## YOUR GOAL:
Write out all the entries below without any change.

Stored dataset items
[Start of section]
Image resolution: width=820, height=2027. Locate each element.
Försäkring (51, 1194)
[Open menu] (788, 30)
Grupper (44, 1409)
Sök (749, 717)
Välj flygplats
[End of section]
## SOLUTION FOR THIS PROBLEM:
Image resolution: width=820, height=2027. Locate each element.
Försäkring (51, 1194)
[Open menu] (788, 30)
Grupper (44, 1409)
Sök (749, 717)
Välj flygplats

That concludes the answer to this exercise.